Before we deal with the logical problems discovered here, let's build a Ruletest in Studio that includes all four test cases in the figure above.

Figure 221. Inputs and Outputs of the 4 Test Cases

Let's look at the test case results in the figure above. Are they consistent with our expectations? With a minor exception in case #1, the answer is yes. In case #1, riskRating has been assigned the value of high. But also notice the rule statements posted: case #1 has produced two messages which indicate that both the age rule and the smoker rule fired as expected. But since riskRating can hold only one value, the system non-deterministically (at least from our perspective) assigned it the value of high.
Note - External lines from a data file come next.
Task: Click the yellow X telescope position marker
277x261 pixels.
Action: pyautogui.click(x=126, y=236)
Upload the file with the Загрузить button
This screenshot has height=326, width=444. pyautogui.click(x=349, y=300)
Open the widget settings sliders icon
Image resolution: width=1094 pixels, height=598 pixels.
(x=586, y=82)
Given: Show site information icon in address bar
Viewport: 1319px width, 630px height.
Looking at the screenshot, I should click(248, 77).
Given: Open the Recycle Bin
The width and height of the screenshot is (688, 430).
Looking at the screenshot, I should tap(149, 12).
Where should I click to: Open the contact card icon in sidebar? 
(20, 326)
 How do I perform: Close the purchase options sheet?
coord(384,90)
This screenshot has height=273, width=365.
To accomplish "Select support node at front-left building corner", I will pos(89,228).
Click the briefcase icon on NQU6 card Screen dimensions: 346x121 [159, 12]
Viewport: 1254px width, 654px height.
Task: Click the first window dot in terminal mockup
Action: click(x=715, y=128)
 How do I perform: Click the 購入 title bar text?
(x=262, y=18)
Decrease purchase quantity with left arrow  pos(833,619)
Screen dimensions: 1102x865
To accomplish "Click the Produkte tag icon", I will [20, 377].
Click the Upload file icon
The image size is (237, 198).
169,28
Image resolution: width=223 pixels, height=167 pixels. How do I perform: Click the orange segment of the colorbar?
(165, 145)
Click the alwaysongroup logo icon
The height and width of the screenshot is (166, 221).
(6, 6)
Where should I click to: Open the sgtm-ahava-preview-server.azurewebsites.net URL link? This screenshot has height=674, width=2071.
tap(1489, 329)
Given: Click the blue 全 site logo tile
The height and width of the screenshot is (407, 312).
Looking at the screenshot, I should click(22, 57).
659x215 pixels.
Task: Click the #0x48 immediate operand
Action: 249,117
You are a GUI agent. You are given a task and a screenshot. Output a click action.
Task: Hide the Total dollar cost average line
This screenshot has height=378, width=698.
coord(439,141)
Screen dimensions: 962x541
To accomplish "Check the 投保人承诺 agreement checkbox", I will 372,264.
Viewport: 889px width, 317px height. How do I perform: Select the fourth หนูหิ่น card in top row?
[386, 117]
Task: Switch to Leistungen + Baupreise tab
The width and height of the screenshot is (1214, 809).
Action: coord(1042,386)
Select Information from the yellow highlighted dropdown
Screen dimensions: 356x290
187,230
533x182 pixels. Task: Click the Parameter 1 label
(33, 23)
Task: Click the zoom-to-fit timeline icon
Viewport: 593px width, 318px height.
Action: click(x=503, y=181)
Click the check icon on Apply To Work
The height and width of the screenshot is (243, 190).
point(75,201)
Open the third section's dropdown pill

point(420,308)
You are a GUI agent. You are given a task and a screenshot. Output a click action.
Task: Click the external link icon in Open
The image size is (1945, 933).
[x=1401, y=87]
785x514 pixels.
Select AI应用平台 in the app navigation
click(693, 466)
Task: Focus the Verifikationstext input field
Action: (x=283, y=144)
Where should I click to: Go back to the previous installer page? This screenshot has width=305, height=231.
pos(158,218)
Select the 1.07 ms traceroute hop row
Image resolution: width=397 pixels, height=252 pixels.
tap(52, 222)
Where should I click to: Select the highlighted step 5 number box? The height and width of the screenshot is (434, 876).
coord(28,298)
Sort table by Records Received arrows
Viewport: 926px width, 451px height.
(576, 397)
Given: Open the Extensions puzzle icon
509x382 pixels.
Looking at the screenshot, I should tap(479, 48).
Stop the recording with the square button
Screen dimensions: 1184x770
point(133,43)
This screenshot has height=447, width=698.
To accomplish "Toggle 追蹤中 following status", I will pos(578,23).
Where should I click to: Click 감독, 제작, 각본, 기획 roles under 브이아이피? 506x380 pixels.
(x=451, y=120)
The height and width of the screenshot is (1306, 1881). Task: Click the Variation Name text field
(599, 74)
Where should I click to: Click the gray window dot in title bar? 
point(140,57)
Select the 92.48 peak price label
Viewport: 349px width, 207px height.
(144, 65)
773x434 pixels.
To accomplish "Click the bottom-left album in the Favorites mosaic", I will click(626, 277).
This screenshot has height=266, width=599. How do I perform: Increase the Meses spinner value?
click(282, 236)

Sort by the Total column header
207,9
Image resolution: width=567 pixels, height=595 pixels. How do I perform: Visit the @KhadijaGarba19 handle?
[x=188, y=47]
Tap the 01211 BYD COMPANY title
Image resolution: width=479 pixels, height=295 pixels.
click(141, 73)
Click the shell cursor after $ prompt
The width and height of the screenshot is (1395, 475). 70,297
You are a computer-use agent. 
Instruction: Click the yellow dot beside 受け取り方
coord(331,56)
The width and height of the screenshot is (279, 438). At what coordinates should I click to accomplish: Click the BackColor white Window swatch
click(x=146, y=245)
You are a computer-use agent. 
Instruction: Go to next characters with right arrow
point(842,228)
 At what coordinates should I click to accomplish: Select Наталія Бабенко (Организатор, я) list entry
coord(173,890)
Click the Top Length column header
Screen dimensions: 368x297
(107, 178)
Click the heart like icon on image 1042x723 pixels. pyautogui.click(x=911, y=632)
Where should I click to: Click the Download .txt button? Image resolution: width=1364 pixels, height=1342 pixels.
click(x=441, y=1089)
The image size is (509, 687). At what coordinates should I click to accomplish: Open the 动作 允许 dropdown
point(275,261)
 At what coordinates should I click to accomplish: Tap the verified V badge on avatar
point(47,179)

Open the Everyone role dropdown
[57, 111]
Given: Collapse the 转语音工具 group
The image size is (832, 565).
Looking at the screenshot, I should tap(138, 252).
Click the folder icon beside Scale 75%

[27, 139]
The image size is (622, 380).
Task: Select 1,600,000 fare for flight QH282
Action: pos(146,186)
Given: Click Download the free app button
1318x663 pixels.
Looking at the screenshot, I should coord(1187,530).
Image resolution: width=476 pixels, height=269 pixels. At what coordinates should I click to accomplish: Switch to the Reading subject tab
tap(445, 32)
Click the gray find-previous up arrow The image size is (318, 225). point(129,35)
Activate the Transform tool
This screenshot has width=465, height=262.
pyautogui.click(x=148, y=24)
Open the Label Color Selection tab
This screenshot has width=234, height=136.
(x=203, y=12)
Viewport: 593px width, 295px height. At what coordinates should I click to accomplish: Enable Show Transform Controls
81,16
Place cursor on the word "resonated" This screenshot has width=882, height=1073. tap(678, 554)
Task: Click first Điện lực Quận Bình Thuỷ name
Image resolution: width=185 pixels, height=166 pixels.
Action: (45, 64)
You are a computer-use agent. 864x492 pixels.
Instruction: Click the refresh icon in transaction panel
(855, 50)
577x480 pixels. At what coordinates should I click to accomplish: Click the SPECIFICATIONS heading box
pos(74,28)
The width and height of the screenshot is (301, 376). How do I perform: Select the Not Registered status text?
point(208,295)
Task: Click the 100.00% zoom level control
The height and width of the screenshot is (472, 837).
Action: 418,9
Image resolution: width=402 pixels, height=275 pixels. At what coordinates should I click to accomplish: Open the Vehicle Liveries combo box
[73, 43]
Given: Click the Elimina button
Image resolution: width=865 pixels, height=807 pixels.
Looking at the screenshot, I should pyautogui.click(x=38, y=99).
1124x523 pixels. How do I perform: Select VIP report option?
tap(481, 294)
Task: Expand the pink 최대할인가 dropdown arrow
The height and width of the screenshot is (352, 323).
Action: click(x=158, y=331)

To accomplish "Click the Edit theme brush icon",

So if using test cases works, what is wrong with using it as part of our Analysis methodology? Let's look at the assumptions and simplifications made in the previous example:

1. We are working with just two rules with two Conditions. Imagine a rule pattern comprising three Conditions – our simple 2-dimensional table expands into three dimensions. This may still not be too difficult to work with as some people are comfortable visualizing in three dimensions. But what about four or more? It is true that large, multi-dimensional tables can be flattened and represented in a 2-D table, but these become very large and awkward very quickly.

2. Each of our rules contains only a single Conditional parameter limited to only two values. Each also assigns, as its Action, a single parameter which is also limited to just two values.

When the number of rules and/or values becomes very large, as is typical with real-world business decisions, the size of the Cross Product rapidly becomes unmanageable. For example, a set of only six Conditions, each choosing from only ten values produces a Cross Product of 106, or one million combinations. Manually analyzing a million combinations for conflict and incompleteness is tedious and time-consuming, and still prone to human error.

In many cases, the potential set of cases is so large, that few project teams take the time to rigorously define all possibilities for testing. Instead, they often pull test cases from an actual database populated with real data. If this occurs, conflict and incompleteness may never be discovered during testing because it is unlikely that every possible combination will be covered by the test data.